Carolyn Collins, a Tampa FAMU alumna who serves on the Classic Host Committee, said some hotels require that fans pay cash only for their rooms, make advance deposits or stay a minimum of two or more nights.
Gussie Davis, a member of the 5,000-person FAMU alumni group, said she favors a boycott because she thinks fans are mistreated by Tampa hotels.
"It makes me think that Tampa has a dual system based on color," said Davis, a member of the Dade County FAMU Alumni Association.
Area hotels have been working with the Classic's Host Committee since summer to try to improve relations with the fans. The hotels have published an eight-page brochure that explains each hotel's reservation policies.
But the FAMU alumni say that's not enough. "The brochure is very good, but the brochure didn't even address the problem," Collins said.
Bob Morrison, attorney for the Hillsborough County Hotel and Motel Association, said the hotels are considering the request, but he does not think it can be honored completely just a few weeks before the game.
"There are some logistical problems that would be faced at this late date," Morrison said.
For example, Morrison said, hotels that have accepted cash might have to track down addresses and issue refund checks to fans.
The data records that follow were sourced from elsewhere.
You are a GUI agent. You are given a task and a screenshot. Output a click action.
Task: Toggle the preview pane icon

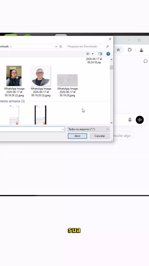[100, 54]
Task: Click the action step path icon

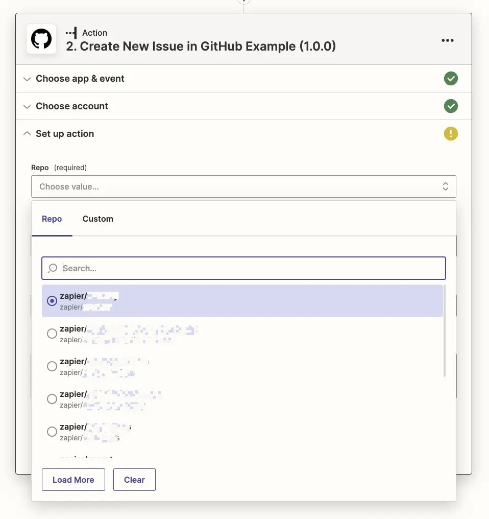Action: 71,33
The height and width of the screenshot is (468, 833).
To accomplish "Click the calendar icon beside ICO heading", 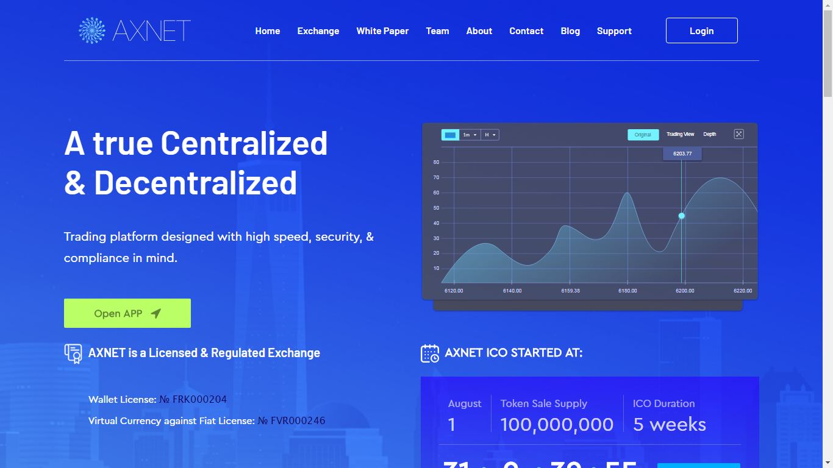I will pos(430,353).
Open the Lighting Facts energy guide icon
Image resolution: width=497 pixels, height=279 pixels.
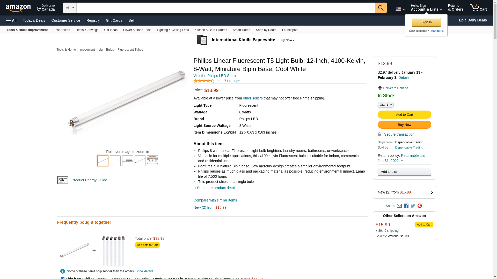point(63,180)
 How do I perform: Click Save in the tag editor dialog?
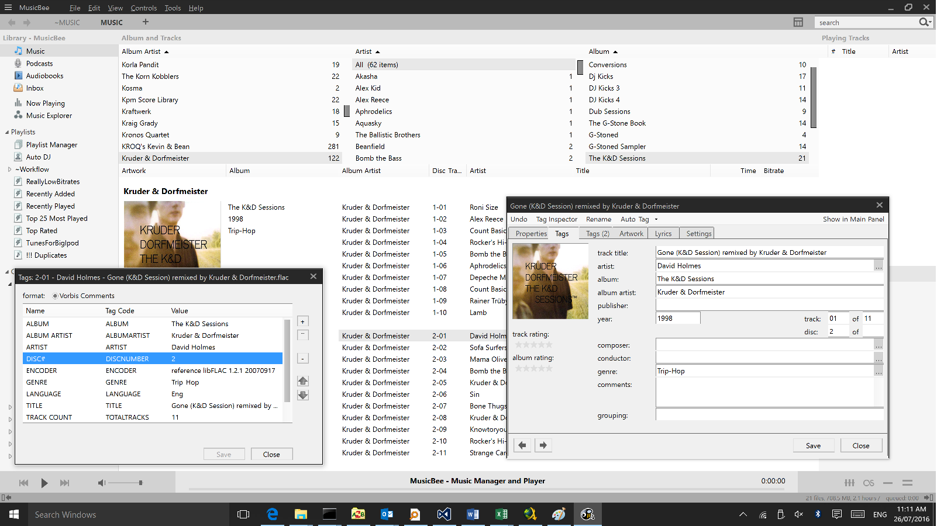(813, 445)
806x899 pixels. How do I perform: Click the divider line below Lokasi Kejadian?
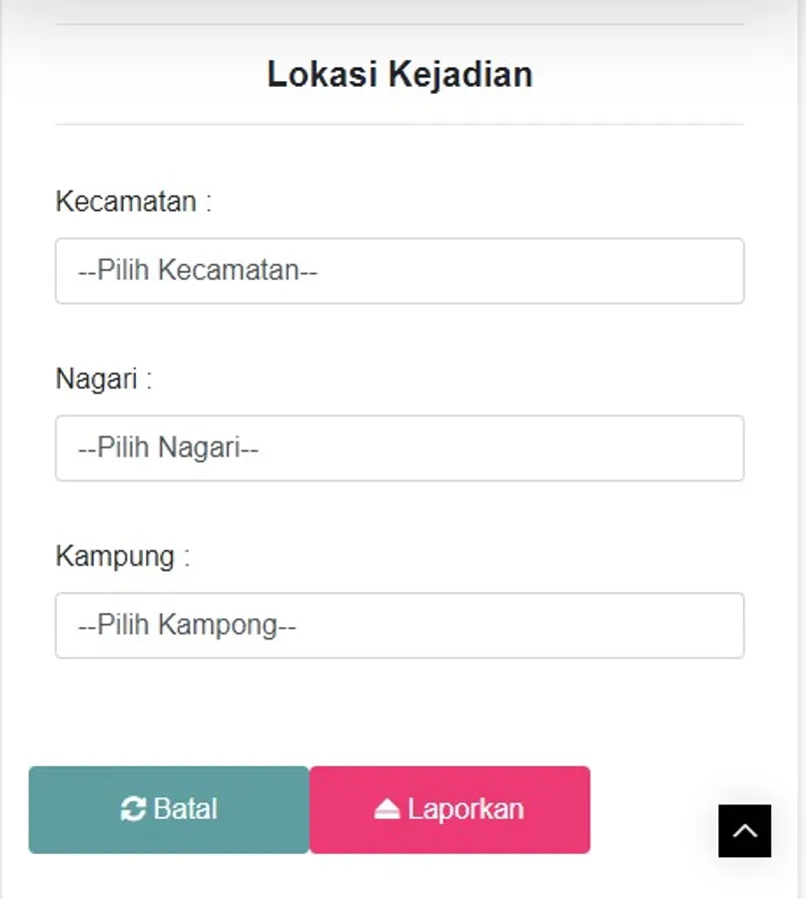(400, 125)
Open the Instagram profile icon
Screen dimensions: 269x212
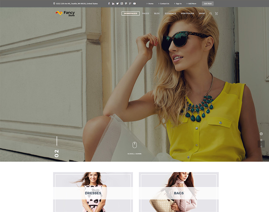pyautogui.click(x=121, y=3)
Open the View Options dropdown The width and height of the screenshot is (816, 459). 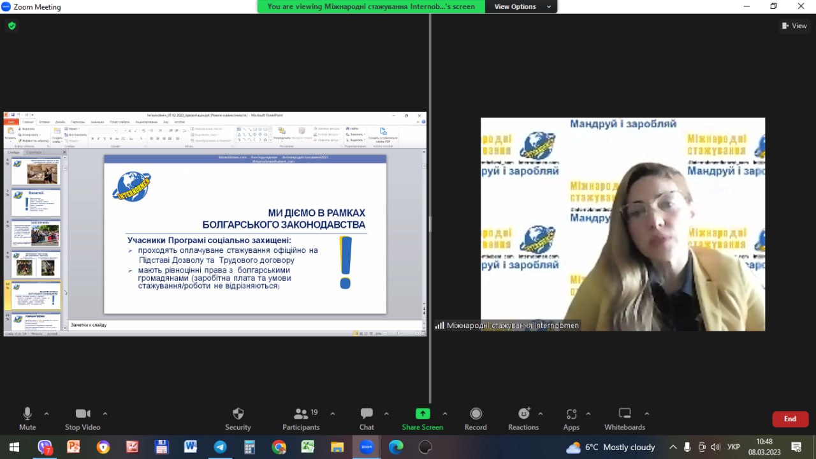tap(520, 6)
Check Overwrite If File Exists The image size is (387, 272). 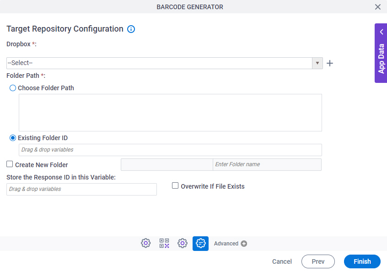(x=175, y=185)
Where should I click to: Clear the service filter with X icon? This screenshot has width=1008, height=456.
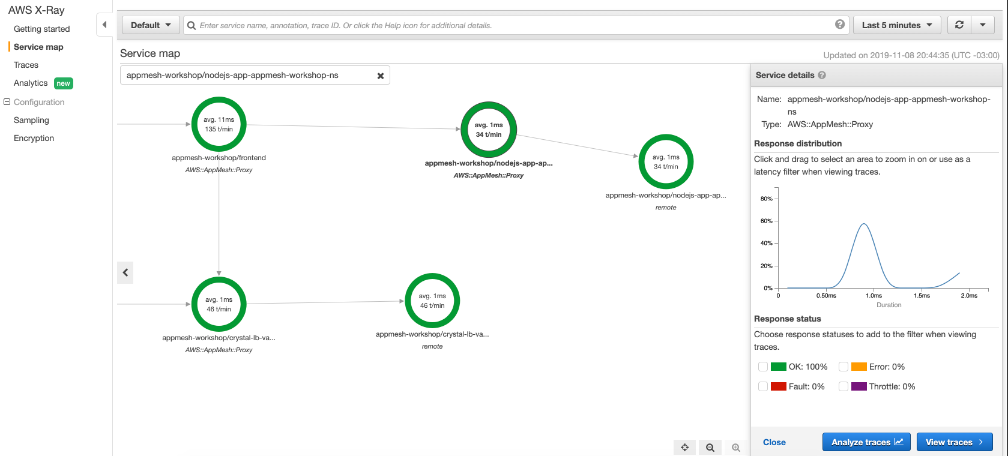[380, 76]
Morrison said he did not know how many fans have made reservations, but three of the hotels already were booked for that weekend.
Not all Classic fans plan to boycott.
Julius Kidd, president of BCC's national alumni association, said his organization had not discussed avoiding Tampa hotels and did not know of the FAMU plan.
Morrison said the hotels' treatment of Classic fans does not differ from that of other cities that have special events.
In addition to the Classic, FAMU fans travel to Jacksonville, Miami and Atlanta every year for big football games. FAMU graduates also visit various cities for alumni association meetings.
But only in Tampa _ one of two cities to which they return every year _ are there problems, alumni say.
"Florida A&M alumni are in a different city every month," Collins said. "We don't have any problems with accommodations anywhere else."
Chris Colbert, tourism services manager for the Atlanta Convention and Visitor's Bureau, said hotels in Atlanta, site of the annual FAMU-Tennessee State University game, have few reservation restrictions.
But Colbert said he did not find Tampa's policies unusual.
"There's probably a valid reason for it," Colbert said. "They don't do it because they want to cause people problems. They just want the business."
Tourism officials in New Orleans, which hosts the Bayou Classic, said their hotels had policies somewhat similar to Tampa's. Officials in Jacksonville, where the annual Florida-Georgia game is played, also said they have similar policies.